- [Given task]:
Filter the records down to every line that contains the word "Select", and copy each of those lines in full.

- [Dataset records]:
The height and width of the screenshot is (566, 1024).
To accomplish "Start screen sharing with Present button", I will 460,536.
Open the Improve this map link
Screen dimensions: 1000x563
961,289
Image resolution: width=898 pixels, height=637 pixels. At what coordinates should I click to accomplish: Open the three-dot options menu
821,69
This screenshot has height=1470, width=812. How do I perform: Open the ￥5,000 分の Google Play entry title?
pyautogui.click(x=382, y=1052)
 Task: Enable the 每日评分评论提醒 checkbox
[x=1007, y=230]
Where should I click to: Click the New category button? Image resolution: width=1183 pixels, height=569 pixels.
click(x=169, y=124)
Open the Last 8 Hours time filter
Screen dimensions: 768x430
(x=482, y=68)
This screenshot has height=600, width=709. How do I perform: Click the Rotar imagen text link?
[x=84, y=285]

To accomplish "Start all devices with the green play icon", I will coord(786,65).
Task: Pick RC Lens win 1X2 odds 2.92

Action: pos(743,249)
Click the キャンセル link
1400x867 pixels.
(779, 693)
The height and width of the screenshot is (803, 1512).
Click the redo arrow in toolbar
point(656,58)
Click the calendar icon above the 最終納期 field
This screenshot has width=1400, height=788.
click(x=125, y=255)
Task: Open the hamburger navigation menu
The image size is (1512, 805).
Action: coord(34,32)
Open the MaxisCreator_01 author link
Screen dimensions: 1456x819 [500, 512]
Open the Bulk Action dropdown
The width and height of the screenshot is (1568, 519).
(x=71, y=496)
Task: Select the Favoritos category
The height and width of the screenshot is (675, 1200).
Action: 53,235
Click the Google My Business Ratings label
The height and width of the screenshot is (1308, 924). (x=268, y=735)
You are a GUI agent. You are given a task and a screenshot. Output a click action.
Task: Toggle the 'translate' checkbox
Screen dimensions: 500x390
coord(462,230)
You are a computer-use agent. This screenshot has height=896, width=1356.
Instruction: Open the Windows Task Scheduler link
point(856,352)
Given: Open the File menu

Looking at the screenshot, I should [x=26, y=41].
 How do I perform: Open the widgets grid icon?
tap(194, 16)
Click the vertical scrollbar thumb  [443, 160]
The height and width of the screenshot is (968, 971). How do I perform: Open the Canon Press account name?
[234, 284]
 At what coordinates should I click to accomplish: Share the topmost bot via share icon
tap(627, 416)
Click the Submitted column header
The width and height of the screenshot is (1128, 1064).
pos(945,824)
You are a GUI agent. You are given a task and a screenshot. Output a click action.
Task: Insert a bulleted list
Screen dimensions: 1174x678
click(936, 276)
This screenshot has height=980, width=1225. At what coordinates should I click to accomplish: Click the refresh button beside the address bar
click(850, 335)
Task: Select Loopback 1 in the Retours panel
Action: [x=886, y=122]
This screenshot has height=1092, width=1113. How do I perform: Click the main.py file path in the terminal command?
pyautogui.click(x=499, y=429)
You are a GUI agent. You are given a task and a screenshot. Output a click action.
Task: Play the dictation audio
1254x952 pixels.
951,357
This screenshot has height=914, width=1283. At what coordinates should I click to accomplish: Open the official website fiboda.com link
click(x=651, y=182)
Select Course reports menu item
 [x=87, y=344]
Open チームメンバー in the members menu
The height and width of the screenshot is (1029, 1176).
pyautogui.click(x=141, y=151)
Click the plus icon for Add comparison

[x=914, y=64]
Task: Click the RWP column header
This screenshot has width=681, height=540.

- [Exercise result]:
Task: Select the Favoritos category
Task: Select Loopback 1 in the Retours panel
Select Course reports menu item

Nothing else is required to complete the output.